No parece haber duda sobre que el acta es un documento que contiene la voluntad política del Estado. Lo que no está claro es por qué cada acuerdo no tiene enseguida un lugar en los planes operativos, matrices de cumplimiento, presupuestos, actividades, tareas, etc. que obligan a los agentes estatales a mover la maquinaria que traduzca las palabras en hechos. Sucede que no existe un procedimiento que haga trazable los acuerdos, que convierta lo político en administrativo y, por ende, en exigible legalmente por el ciudadano. 

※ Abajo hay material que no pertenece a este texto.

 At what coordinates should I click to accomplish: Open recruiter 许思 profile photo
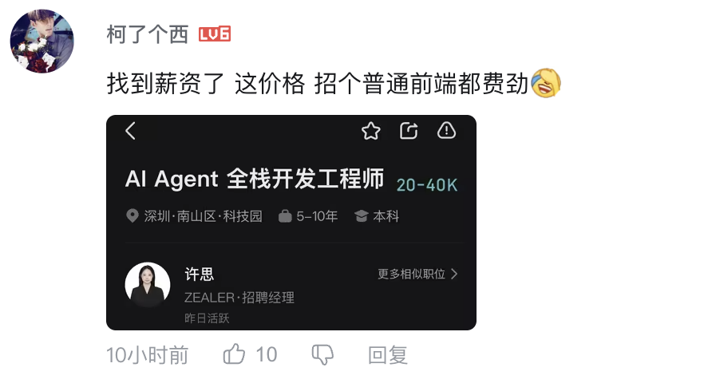(147, 285)
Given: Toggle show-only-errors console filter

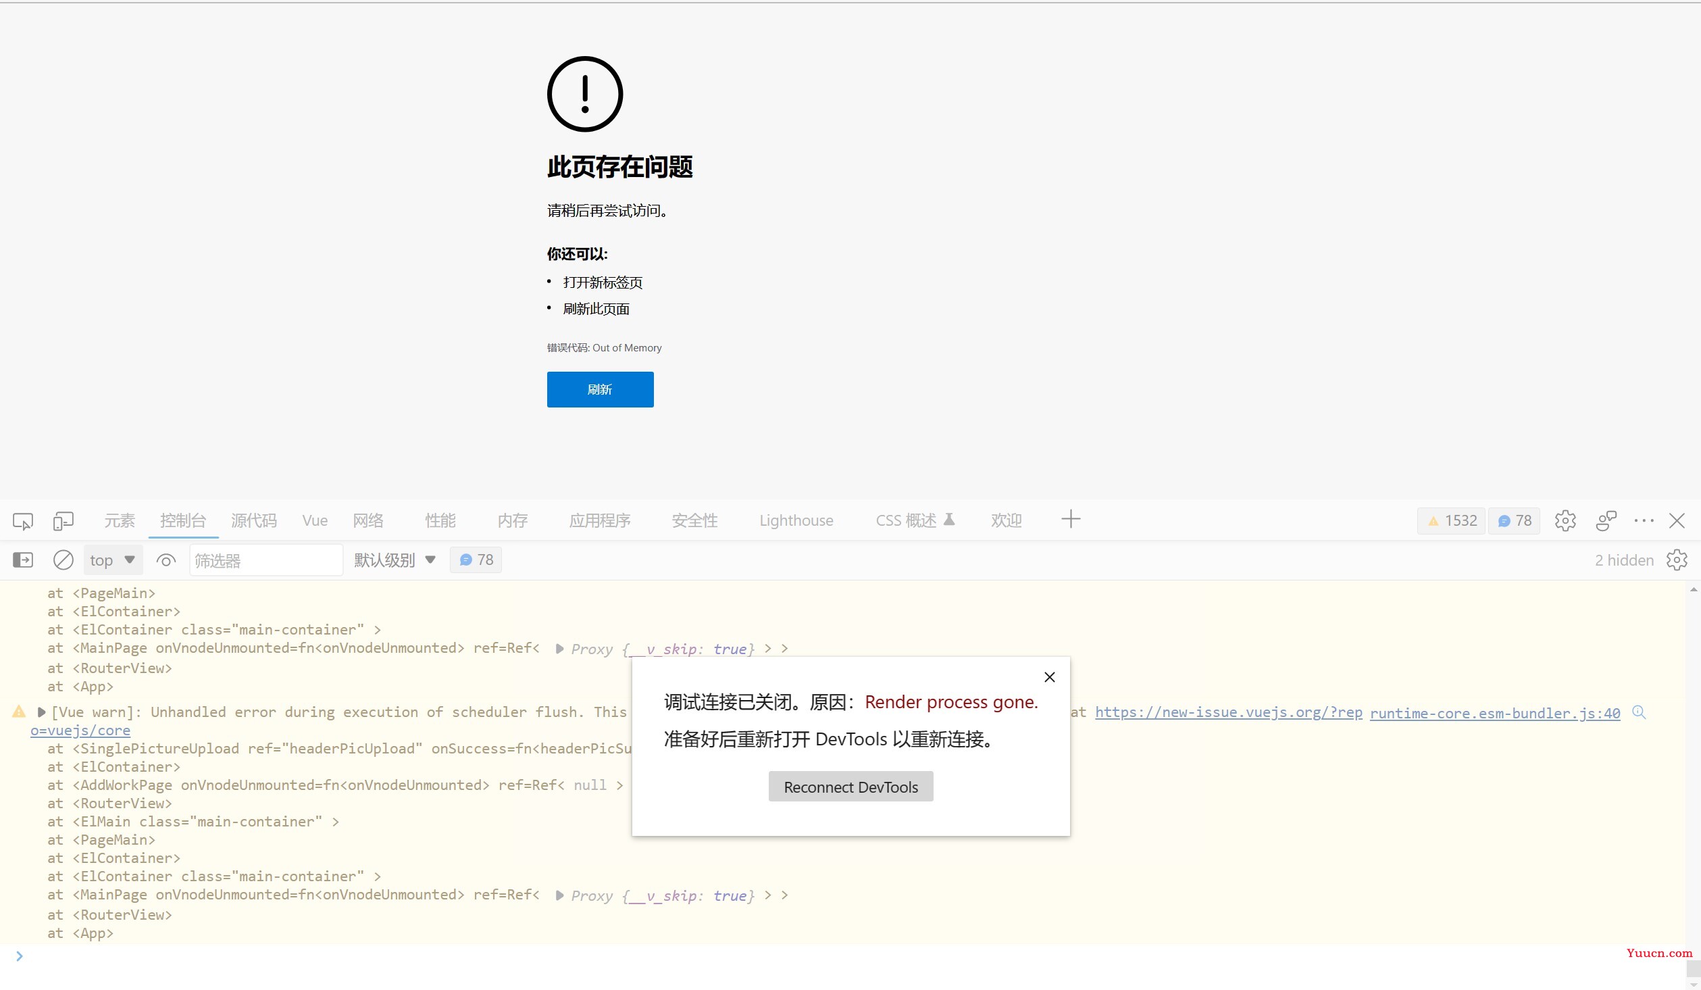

¿Y qué papel juega en esto el ombudsman? Bueno, hace diecisiete años la Defensoría del Pueblo del Perú inició su recorrido en este tema. Era una necesidad. No había ninguna entidad estatal que hiciera prevención y gestión de conflictos sociales y ya veíamos venir la marea de casos. Tampoco a nivel de las defensorías del pueblo de Iberoamérica había ninguna experiencia al respecto. Le tocó construir su propio marco conceptual acorde al mandato constitucional, diseñar sus propias herramientas, entre ellas el sistema de monitoreo y alerta temprana, y ganarse la confianza de comunidades, pueblos indígenas, federaciones de estudiantes, frentes de defensa, sindicatos etc. No ha sido una tarea sencilla, pero sí indispensable para la defensa estratégica de derechos fundamentales.  

Esto, una vez más, obliga a la Defensoría del Pueblo a asumir una nueva responsabilidad en este campo: hacerse cargo de la gestión del cumplimiento de los acuerdos. Sus procedimientos son flexibles, tiene a la persuasión como instrumento básico, cuenta con una larga experiencia en la materia, cumple su trabajo a través de 38 oficinas que garantizan una presencia nacional; pero, sobre todo, tiene el mandato constitucional de supervisar el cumplimiento de los deberes de función de la administración estatal, y los acuerdos suscritos en actas son parte de esos deberes.